I can assure you that this was nothing like the photo on the leaflet. It was filthy, and smelled decidedly unpleasant. I also got shouted out in Chinese for wearing my shoes onto the bus. The beds were incredibly short: at five foot four, I fitted in quite comfortably, but the taller members of our party had to lie with their feet in the aisle. Thankfully, I had my earplugs and eyemask with me, so I was able to sleep on and off for most of the journey. I was woken up periodically by honking or people getting off, and once for our toilet stop, in which no toilet actually featured. At one point I woke up and stretched, and then realised I was accidentally caressing the feet of the person behind me (fortunately it was someone I was travelling with).

I have probably never enjoyed getting off a bus so much, although this enjoyment was tempered by my realisation that instead of getting dropped off at the main bus station in Shenzhen, as I thought we were going to be, we had actually got dropped off near the entrance point to the Shenzhen Special Economic Zone (SEZ) border point. A SEZ is an area of China that is allowed to operate under somewhat more liberal laws than the rest of China, and ordinary Chinese citizens need to have a special pass to be able to enter the Shenzhen SEZ, explaining why we got dropped off across the border, although this doesn’t stop Shenzhen being stuffed with illegal internal immigrants.

Disconcertingly though, this meant we had no idea how to get to the ferry port. We were also in Cantonese speaking territory, meaning our limited Mandarin and our phrasebooks were totally useless. My Lonely Planet China guide contains a small Cantonese vocabulary section, and by pointing at the word for boat and making arm gestures that looked like waves we managed to convey to a very helpful member of staff at the border point where we wanted to go. He escorted us through the border, and showed us to the bus we needed to take.

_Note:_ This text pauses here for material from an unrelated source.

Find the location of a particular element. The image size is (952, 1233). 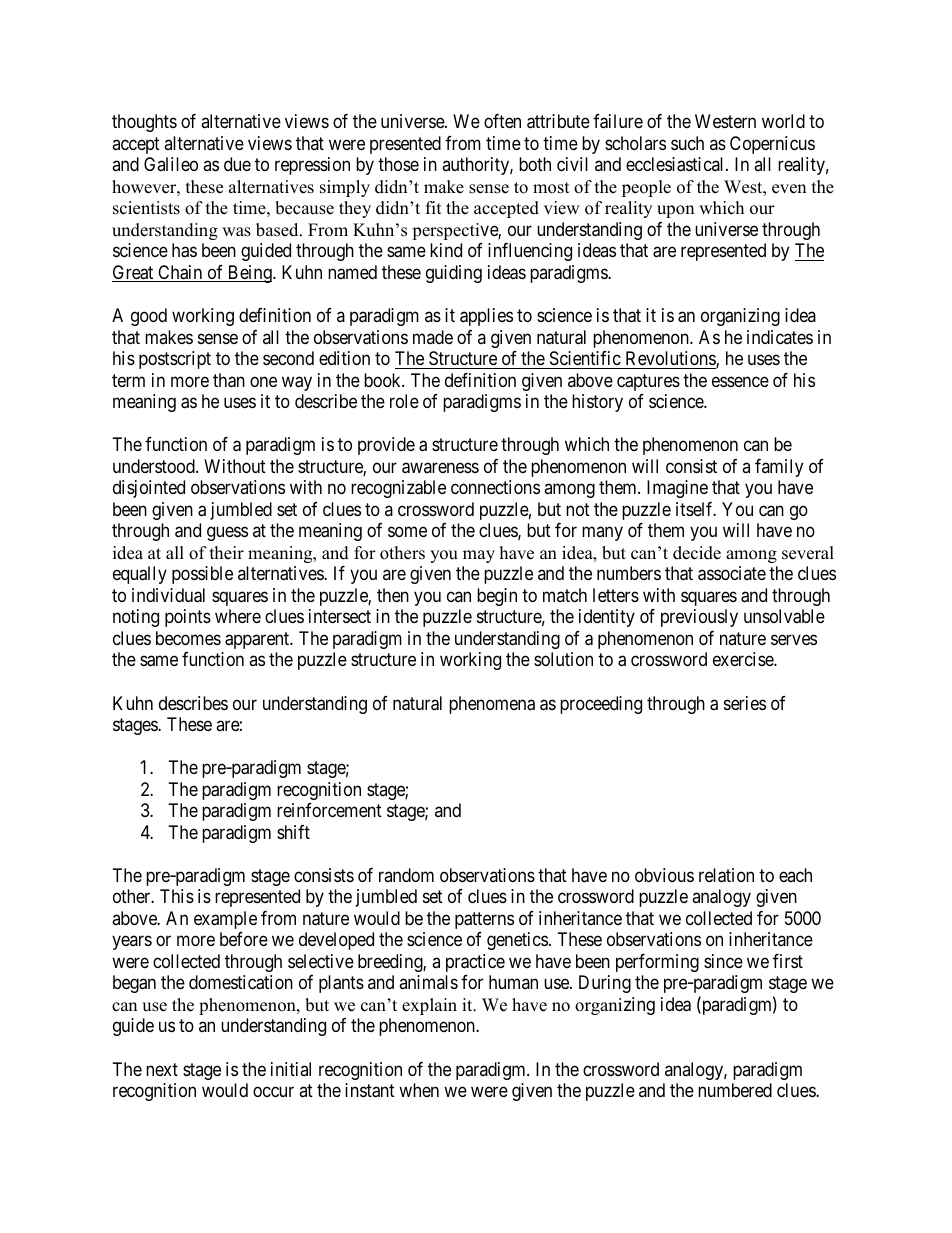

Whilst we were waiting for the bus, a man approached my friend’s father. I’m not sure if bus stations at ten in the morning are normally the best places to ask foreign strangers who are clearly travelling with their family if they are interested in a little prostitute action, but this guy obviously thought so, as he whipped out his mobile and scrolled through his photo menu of naked girls. It took a good five minutes of ‘Nos’ and general remonstration to get rid of him.

Fortunately the rest of our trip across Shenzhen passed without incident. At the ferry port, I was so happy to see the sea again, that I nearly cried. I have spent most of my life living on the coast, and missed the sea during my university terms, when it was a half hour bus ride away. Living in Shijiazhuang, which is hundreds of miles away from the sea, I miss it terribly. It just feels like something is wrong, and I’ve decided that I’m never going to live this far inland again.